On connoît les rêveries des Juifs sur la racine Baaras, qui est de couleur de feu ; elle fait périr ceux qui la touchent. Pour l’arracher, on creuse le contour, et on attache à la plante un chien qui creve soudain —. Sur le Behemot qui mange tous les jours le foin de mille montagnes —. Sur le poisson Leviathan ; d’un trait il avale un autre poisson qui n’a que trois cents lieues de long —. Sur l’oiseau Barjuchné, qui couvre le soleil de ses ailes lorsqu’il les déploie. Un œuf couvis tombé de son nid, cassa trois cents gros cedres, et submergea soixante villes —. Sur une grenouille grosse comme un bourg de soixante maisons ; un serpent la dévora, le serpent fut mangé par un corbeau qui alla se percher sur un arbre. Jugez des grosseurs respectives du serpent, du corbeau et de l’arbre. Le fait est avéré, car le Rabbin Papa a vu l’arbre —. Sur un autre docteur, qui, voulant se baigner, entendit une voix céleste proférant ces mots : ne vous lavez pas là, c’est un gouffre si profond, qu’une hache y étant tombée depuis sept ans, n’a pas encore atteint le fond.
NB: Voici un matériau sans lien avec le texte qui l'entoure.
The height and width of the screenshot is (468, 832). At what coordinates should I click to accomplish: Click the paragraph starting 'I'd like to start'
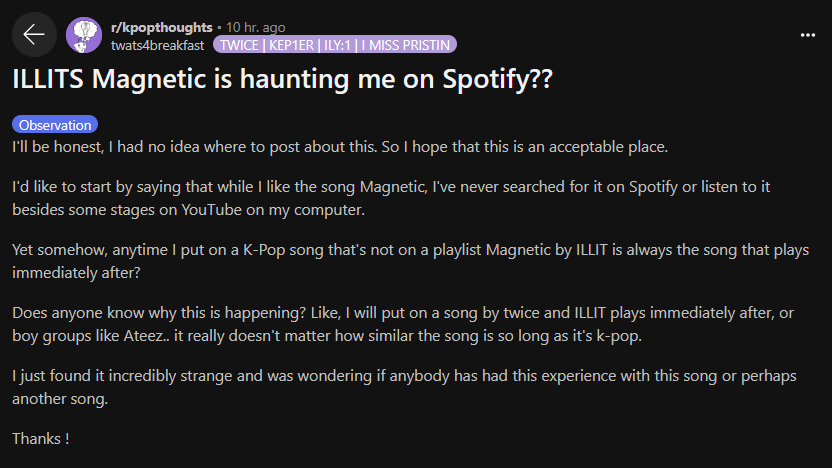tap(405, 198)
Que n’ont-ils pas dit de Dieu, qui danse avec Ève, qui converse avec la lune, en lui demandant pardon de l’avoir subordonnée au soleil, qui s’amusoit jadis à créer des mondes, et qui, devenu plus habile par des essais répétés, parvint à créer le nôtre — ? En formant l’univers, il laissa vers le nord une ouverture qu’il ne put fermer, et il s’en consola, en disant que si quelqu’un avoit l’audace de vouloir passer pour Dieu, il l’obligeroit à boucher ce trou —. Dieu ne possede plus sur terre que quatre coudées de terre, où il s’assied pour lire le talmud —. César eut un jour le desir de voir la divinité. Rabbi Josué pria Dieu de faire sentir sa présence ; l’Éternel, déférant à sa demande, se retira à quatre cents lieues de Rome : il rugit ; le bruit de ce rugissement fit tomber les murs de la ville, et beaucoup de femmes avorterent. Dieu s’étant approché de cent lieues, rugit de nouveau ; alors César effrayé tomba de son trône, et tous les Romains perdirent leurs dents molaires.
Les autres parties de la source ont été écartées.